» PROBLEM TO SOLVE
Show each line of the records in which the word "checkmark" occurs.

» SUPPLIED RECORDS
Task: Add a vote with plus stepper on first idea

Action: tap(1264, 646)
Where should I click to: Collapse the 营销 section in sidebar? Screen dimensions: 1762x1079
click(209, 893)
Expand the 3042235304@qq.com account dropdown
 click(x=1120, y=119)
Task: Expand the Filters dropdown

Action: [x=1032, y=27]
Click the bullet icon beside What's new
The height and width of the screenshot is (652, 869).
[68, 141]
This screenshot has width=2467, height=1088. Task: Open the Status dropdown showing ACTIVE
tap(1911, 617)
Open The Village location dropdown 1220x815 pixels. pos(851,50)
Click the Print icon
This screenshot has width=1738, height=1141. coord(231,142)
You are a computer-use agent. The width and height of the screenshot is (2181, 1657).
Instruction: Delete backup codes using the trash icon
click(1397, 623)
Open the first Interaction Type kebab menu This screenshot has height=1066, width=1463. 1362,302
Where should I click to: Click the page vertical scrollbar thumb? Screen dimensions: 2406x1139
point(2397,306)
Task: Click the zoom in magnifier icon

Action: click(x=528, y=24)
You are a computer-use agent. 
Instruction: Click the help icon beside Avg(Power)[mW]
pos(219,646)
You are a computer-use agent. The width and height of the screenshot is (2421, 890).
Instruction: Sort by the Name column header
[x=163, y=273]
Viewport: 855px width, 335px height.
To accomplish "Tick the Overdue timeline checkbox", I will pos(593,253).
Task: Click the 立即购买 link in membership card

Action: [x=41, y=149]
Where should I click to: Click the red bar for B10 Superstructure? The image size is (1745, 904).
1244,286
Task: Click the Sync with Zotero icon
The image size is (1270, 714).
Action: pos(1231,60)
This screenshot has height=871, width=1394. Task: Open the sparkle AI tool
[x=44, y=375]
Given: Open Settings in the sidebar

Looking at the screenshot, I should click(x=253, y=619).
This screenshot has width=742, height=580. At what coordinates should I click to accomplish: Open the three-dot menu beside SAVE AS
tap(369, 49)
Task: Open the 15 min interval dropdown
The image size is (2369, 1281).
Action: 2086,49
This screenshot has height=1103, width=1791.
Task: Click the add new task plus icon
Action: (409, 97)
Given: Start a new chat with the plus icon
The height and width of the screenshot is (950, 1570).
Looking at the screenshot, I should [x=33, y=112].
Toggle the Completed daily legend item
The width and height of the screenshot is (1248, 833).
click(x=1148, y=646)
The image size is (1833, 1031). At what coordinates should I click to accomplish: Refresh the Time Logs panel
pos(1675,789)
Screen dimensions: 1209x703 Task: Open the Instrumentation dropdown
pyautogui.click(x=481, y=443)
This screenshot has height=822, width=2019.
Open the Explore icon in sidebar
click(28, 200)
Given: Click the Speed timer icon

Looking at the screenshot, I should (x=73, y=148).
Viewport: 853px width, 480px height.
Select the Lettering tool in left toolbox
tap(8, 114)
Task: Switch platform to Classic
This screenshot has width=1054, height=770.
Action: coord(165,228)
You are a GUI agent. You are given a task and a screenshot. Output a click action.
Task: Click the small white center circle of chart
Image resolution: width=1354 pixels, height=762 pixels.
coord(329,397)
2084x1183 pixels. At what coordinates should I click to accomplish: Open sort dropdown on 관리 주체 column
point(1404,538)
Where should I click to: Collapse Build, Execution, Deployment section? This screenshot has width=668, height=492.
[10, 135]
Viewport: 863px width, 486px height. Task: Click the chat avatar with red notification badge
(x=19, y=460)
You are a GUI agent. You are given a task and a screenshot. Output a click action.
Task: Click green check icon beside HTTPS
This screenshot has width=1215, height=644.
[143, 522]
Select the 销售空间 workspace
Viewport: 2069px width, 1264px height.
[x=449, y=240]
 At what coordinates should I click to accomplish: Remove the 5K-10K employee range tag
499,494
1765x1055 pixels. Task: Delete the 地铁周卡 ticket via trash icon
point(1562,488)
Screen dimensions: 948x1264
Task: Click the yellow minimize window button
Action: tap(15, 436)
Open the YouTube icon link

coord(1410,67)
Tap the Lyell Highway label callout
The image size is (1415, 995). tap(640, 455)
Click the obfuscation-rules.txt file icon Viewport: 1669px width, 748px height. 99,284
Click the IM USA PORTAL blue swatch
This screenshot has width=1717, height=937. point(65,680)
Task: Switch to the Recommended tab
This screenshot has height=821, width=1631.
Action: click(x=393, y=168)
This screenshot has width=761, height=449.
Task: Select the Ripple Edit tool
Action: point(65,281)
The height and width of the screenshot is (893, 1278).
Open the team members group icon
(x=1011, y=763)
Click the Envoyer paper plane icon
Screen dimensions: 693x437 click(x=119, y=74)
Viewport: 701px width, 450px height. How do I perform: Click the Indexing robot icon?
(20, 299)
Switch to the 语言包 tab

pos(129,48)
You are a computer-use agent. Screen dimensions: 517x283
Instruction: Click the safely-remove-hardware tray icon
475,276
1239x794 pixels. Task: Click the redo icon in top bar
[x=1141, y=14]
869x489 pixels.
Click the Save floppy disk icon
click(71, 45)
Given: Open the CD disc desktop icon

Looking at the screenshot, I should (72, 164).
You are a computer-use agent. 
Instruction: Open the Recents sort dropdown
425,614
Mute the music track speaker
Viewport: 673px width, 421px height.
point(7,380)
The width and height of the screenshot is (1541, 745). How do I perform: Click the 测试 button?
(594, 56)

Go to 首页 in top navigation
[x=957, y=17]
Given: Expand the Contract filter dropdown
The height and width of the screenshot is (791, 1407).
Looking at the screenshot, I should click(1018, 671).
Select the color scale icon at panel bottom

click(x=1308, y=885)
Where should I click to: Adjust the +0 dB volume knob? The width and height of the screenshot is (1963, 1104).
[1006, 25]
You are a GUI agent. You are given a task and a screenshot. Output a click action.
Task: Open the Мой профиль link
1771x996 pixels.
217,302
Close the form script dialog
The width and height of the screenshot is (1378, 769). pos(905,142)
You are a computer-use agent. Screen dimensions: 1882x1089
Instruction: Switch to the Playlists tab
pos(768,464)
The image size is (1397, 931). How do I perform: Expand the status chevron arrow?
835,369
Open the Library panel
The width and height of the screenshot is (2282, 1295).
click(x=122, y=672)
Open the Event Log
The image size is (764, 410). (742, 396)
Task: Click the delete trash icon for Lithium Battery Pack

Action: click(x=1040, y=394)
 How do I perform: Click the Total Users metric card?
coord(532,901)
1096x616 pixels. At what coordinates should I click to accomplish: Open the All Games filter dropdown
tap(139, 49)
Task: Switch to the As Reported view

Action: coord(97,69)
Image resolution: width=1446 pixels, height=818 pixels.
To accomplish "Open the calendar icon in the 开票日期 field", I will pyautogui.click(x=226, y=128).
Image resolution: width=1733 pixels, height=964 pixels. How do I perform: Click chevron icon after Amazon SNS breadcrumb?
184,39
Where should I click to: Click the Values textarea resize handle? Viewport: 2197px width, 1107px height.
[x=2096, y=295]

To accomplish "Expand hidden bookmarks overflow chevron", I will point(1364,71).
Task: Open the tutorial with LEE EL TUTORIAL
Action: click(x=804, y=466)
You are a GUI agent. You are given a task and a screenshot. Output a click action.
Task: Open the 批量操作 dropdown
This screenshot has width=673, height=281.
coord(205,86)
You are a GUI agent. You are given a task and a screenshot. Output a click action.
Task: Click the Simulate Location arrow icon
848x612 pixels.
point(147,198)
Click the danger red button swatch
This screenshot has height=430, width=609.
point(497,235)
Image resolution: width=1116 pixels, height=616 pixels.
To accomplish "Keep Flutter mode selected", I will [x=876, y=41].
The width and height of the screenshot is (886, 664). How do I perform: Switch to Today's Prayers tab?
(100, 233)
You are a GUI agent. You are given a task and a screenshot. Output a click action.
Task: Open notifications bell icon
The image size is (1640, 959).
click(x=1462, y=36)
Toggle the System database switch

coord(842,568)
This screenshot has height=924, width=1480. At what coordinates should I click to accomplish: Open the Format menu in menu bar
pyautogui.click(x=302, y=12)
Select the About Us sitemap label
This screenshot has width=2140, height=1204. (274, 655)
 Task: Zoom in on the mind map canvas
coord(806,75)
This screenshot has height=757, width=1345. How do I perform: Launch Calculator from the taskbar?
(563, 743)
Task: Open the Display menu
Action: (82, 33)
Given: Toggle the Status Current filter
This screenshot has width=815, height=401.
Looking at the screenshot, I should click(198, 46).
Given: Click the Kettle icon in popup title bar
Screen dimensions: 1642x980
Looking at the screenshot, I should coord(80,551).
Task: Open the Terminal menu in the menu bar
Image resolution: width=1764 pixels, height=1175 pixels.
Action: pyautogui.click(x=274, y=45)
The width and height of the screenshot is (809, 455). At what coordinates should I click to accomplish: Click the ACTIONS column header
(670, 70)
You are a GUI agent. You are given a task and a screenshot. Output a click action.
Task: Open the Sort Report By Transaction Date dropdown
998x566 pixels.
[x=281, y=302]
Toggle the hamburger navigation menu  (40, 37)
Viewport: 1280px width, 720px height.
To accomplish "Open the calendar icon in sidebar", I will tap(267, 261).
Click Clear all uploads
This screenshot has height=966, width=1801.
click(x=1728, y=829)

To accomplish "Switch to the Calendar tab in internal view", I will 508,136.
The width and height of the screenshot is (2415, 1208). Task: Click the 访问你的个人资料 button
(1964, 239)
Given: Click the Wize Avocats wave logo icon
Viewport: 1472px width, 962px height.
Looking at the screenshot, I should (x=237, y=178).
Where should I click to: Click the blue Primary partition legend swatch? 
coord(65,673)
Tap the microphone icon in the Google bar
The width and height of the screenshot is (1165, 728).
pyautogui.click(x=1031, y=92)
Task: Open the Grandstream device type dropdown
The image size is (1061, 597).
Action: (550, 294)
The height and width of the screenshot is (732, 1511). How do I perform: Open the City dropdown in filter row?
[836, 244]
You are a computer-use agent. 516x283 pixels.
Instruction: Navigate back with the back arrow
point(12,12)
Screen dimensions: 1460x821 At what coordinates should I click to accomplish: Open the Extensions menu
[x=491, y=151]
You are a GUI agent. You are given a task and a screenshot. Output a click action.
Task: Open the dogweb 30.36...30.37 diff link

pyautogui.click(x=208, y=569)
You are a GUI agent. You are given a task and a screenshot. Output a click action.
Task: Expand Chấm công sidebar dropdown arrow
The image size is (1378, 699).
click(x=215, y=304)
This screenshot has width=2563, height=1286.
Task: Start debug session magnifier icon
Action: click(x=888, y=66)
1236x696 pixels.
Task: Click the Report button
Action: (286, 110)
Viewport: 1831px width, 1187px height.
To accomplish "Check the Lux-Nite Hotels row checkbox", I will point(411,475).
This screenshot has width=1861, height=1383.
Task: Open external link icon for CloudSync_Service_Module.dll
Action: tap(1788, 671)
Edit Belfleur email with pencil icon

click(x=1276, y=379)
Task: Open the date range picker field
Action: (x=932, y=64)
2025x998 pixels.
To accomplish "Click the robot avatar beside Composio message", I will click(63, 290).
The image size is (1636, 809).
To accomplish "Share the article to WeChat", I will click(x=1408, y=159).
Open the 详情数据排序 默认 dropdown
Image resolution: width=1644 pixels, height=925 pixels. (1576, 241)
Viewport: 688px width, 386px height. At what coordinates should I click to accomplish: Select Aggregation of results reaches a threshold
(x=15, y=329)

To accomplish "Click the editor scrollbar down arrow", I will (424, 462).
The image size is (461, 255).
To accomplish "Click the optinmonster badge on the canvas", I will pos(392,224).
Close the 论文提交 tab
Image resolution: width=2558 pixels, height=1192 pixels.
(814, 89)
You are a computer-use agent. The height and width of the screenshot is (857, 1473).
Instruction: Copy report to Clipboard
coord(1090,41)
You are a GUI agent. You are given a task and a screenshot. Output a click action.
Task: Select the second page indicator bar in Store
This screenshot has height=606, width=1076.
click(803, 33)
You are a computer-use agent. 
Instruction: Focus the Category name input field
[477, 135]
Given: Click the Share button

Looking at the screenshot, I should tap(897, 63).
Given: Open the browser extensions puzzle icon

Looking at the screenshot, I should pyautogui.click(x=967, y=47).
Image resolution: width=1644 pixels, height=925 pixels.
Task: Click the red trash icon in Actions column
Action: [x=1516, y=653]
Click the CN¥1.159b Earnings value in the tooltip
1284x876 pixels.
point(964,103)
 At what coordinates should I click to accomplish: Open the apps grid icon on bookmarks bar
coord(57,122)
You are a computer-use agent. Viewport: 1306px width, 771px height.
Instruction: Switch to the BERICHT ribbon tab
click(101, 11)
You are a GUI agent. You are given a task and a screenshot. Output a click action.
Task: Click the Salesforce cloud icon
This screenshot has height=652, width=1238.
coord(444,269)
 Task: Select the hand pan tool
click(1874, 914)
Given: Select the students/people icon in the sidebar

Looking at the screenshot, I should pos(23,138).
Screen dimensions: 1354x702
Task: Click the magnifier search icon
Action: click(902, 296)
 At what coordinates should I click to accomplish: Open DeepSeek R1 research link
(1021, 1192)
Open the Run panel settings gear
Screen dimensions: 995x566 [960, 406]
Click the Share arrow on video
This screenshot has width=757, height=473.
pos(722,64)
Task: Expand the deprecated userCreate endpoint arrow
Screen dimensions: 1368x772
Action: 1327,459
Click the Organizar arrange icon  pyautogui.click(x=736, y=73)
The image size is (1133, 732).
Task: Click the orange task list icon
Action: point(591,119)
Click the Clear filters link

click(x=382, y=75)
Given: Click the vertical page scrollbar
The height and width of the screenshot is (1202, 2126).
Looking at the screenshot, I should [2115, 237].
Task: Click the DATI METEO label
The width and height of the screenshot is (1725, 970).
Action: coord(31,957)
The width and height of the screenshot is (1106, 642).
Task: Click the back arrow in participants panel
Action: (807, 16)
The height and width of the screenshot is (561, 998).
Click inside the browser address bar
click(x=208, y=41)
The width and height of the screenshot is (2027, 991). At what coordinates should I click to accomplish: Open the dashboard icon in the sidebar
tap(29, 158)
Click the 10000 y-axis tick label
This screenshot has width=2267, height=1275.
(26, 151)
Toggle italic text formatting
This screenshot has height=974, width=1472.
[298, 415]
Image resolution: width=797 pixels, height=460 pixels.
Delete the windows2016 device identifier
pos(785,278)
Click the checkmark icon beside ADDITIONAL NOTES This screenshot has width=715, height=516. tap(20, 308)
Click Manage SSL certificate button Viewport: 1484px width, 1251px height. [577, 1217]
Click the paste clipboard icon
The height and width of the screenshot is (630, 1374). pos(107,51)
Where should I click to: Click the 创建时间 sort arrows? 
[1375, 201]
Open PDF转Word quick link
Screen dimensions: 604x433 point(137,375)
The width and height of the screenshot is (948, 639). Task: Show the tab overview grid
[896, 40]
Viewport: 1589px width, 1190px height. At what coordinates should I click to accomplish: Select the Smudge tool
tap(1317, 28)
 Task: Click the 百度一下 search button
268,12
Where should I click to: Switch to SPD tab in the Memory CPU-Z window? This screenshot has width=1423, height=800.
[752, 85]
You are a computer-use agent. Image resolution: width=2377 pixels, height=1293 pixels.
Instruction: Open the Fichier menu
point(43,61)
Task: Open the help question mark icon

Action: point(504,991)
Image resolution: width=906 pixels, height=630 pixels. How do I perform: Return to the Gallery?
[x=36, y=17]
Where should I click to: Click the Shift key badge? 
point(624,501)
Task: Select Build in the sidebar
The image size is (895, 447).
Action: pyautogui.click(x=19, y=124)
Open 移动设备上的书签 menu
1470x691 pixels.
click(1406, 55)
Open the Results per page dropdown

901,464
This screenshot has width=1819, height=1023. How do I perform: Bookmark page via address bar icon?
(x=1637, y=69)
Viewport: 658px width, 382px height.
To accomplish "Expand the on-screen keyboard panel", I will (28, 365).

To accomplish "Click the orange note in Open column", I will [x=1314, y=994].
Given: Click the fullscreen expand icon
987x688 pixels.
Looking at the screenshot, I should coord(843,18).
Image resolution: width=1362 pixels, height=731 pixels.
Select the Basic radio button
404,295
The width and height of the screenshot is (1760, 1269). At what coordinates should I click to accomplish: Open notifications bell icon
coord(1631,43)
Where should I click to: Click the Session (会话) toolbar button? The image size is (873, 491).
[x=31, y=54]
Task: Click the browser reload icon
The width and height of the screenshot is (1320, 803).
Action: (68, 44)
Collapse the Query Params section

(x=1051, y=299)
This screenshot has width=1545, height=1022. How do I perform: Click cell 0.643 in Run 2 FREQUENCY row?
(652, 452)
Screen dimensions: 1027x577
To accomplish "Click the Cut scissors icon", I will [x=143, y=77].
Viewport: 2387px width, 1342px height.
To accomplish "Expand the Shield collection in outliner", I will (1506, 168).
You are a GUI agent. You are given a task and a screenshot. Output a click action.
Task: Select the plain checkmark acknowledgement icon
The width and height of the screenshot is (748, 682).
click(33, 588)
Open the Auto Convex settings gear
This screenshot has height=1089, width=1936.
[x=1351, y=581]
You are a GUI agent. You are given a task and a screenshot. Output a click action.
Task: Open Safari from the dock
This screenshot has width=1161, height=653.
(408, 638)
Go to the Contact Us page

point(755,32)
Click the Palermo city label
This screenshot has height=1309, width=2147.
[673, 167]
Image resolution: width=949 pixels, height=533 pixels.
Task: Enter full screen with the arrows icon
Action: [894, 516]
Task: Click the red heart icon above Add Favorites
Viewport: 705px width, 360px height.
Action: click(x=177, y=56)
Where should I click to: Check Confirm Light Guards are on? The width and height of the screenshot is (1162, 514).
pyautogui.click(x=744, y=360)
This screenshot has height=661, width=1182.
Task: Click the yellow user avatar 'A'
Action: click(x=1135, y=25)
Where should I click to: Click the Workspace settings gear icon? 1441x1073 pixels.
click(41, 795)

» SOLUTION TO THIS TASK
Click the checkmark icon beside ADDITIONAL NOTES This screenshot has width=715, height=516. tap(20, 308)
Task: Select the plain checkmark acknowledgement icon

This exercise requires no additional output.